L’Assemblée nationale adopte l’accord de prêt crédit de développement des Micro-Petites et Moyennes Entreprises et à l’Emploi des Jeunes (PAMPEJ).
L’Assemblée nationale a adopté lundi, au cours d’une séance plénière, sous la présidence du premier Vice-président de cette chambre parlementaire, M. El Khalil Ould Tiyib, le projet de loi, relatif à l”accord de prêt, signé le 04 novembre 2016 entre le Gouvernement de la République Islamique de Mauritanie et le Fonds Africain de Développement (FAD), destiné au financement du Projet d’Appui à la Promotion de Micro-Petites et Moyennes Entreprises et à l’Emploi des Jeunes (PAMPEJ).
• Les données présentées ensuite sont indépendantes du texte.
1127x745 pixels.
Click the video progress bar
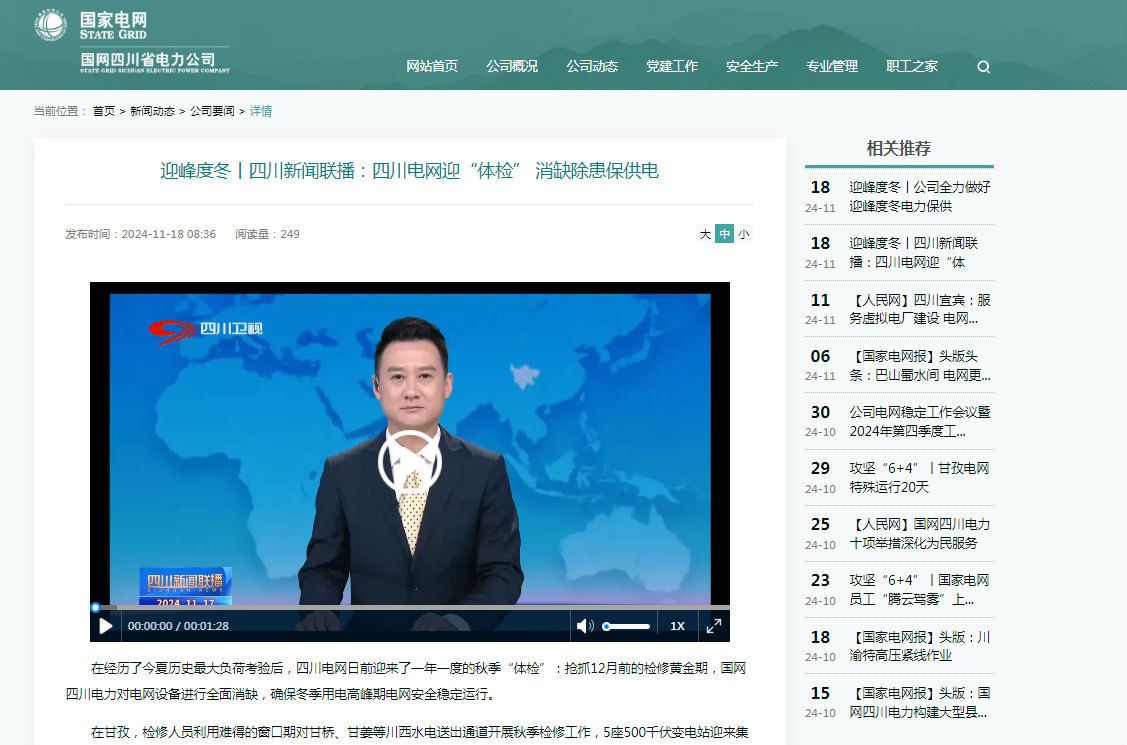(410, 607)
Le ministre de l’économie et des finances, M. Moctar Ould Diay a indiqué dans sa présentation du projet de loi devant les députés que le financement et le renforcement des capacités des institutions de micro-finance des capacités revêt une grande importance, en raison du rôle qu’ils jouent dans le développement d’une culture de l’épargne et de financement des micro, petites et moyennes entreprises et des activités génératrices de revenus au profit des citoyens n’ayant pas d’accès aux services bancaires.
” La conception du PAMPEJ s’inscrit dans ce cadre et contribue également à la mise en oeuvre des stratégies nationales pour le développement du financement des petites et moyennes entreprises “, a-t-il dit.
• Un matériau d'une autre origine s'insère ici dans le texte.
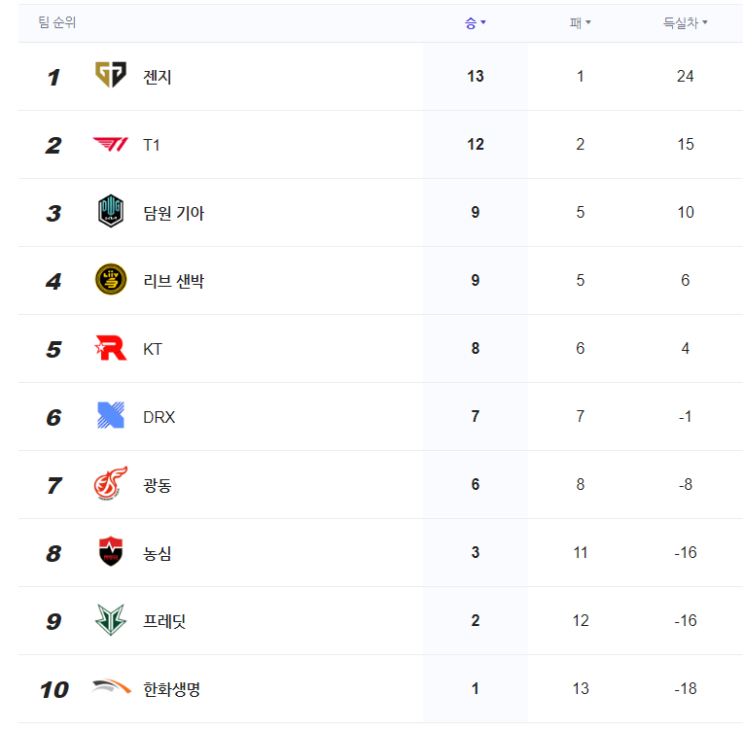Viewport: 743px width, 730px height.
Task: Click the Damwon Kia team logo
Action: pyautogui.click(x=111, y=212)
‘L’objectif principal du projet, qui sera exécuté sur quatre ans, est de contribuer à la réduction de la pauvreté dans le pays, à travers la promotion des petites et moyennes marchés et des initiatives féminines et des jeunes ainsi que la création d’emplois “, a-t-il ajouté.
” Le prêt consenti par le FAD s’élève à 2.624.000 unités de compte, soit l’équivalent de 2.290.000.000 ouguiyas, remboursés sur une période de 40 ans, y compris un délai de grâce de cinq ans et un taux de traitement de 0,75% du prêt initial restitué et non restitué “, a-t-il poursuivi.
Les députés ont salué l’accord de prêt qui financera un projet ciblant les catégories sociales, les plus nécessiteuses, tout en contribuant à réduire l’ampleur de la pauvreté et du chômage.
Ils ont demandé, enfin, la mise en place d’un mécanisme rationnel et transparent d’attribution des crédits de ce projets et de la circonscrire aux couches sociales vulnérables, afin de les insérer dans la roue économique nationale, insistant sur la nécessité que ces crédits soient exonérés d’intérêts et que son remboursement soit échelonné sur de longues périodes.